Mark Mullen appeared for HM Attorney General before the Court of Appeal in Lehtimäki v The Children’s Investment Fund Foundation (UK) and others  EWCA Civ 1605.
In the claim, the claimant (‘CIFF’), a company limited by guarantee and a registered charity, sought approval of the making of a grant of $360 million to a new charity established by one of its directors.

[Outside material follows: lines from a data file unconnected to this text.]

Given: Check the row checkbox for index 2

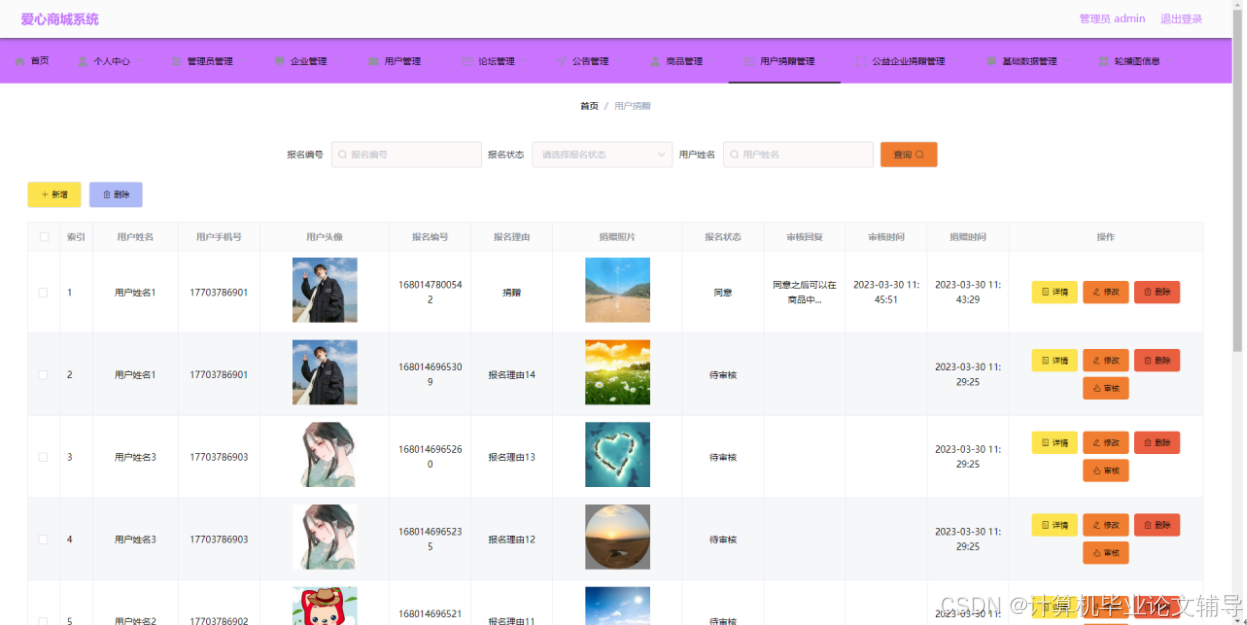Looking at the screenshot, I should coord(42,373).
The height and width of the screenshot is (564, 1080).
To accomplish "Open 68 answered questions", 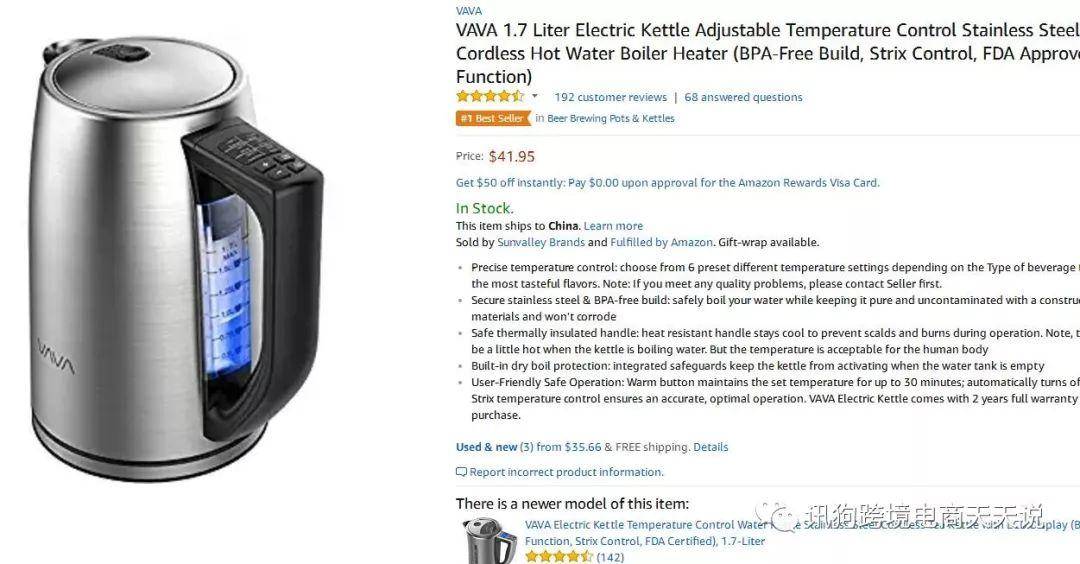I will [743, 97].
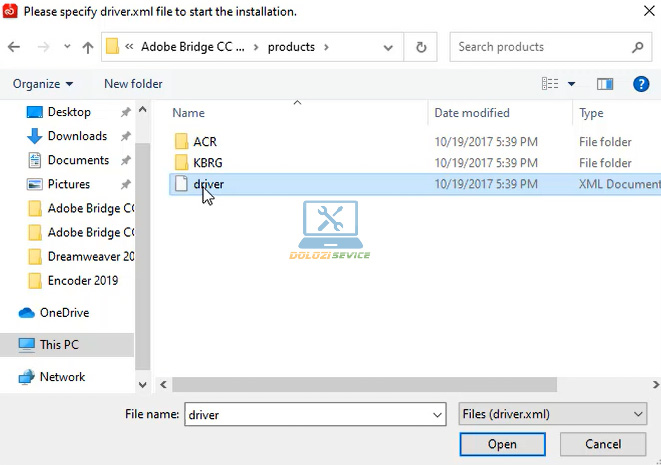This screenshot has width=661, height=465.
Task: Click the Back navigation arrow
Action: tap(14, 47)
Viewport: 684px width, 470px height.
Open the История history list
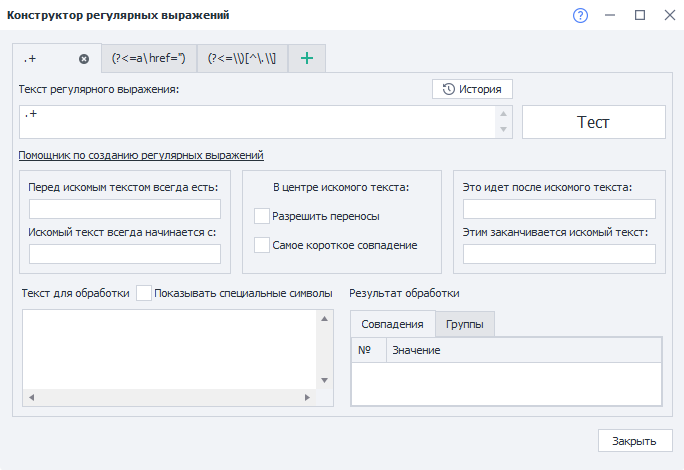[x=473, y=89]
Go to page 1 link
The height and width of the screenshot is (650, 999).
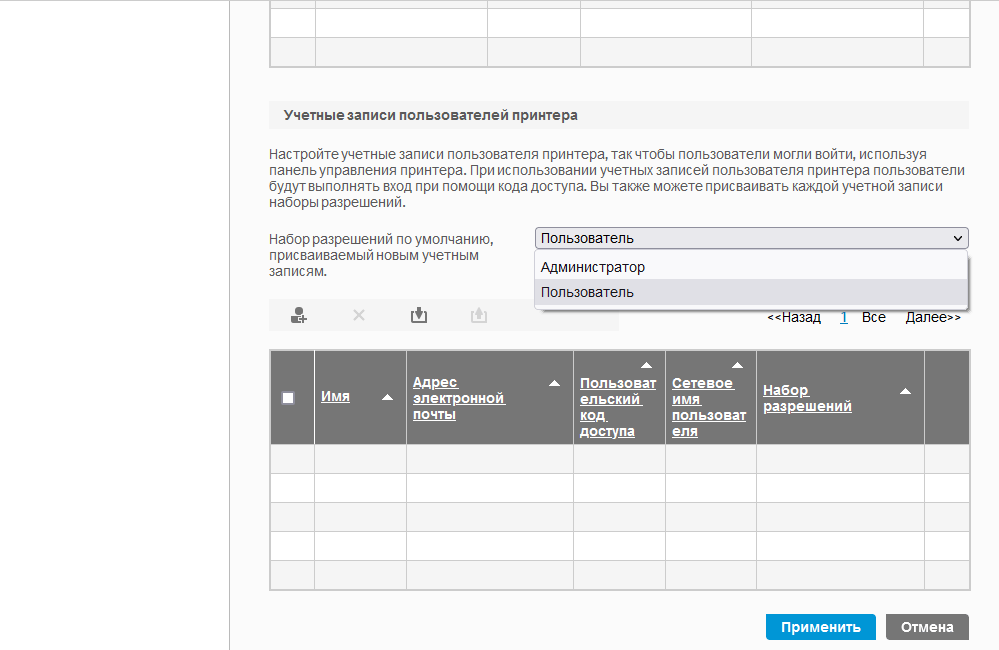844,317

CIFF was founded by Sir Christopher Hohn, and his then wife, Ms Jamie Cooper. It had assets in excess of $4 billion and its charitable activity was focused on children’s health in the developing world. As a result of the breakdown of the relationship between Sir Christopher and Ms Cooper, the charity encountered governance difficulties and, to resolve these, it was agreed that Ms Cooper would found a new charity, Big Win Philanthropy (‘BWP’), and retire as a director of CIFF. Subject to the approval of the Court, CIFF would make a grant of $360 million to BWP and it was further agreed that Sir Christopher would cause a further $40 million to be donated to it. If the grant were to be approved by the Court, Ms Cooper agreed that she would donate a further $40 million to the new charity.
The Chancellor, at first instance, approved the grant in the exceptional circumstances of the case, but determined that it would constitute a ‘material benefit’ to Ms Cooper such as to require the approval of the Charity Commission under the terms of CIFF’s constitution. It further constituted a payment to a director for loss of office for the purposes of sections 215 and 217 of the Companies Act 2006 and would thus require approval by a resolution of members of the company, with the prior consent of the Charity Commission.
The Chancellor went on to consider the nature of the interest of a member of a charitable company and whether such a member could be directed to vote in favour of a resolution approving the payment of the grant under 217 of the Companies Act 2006.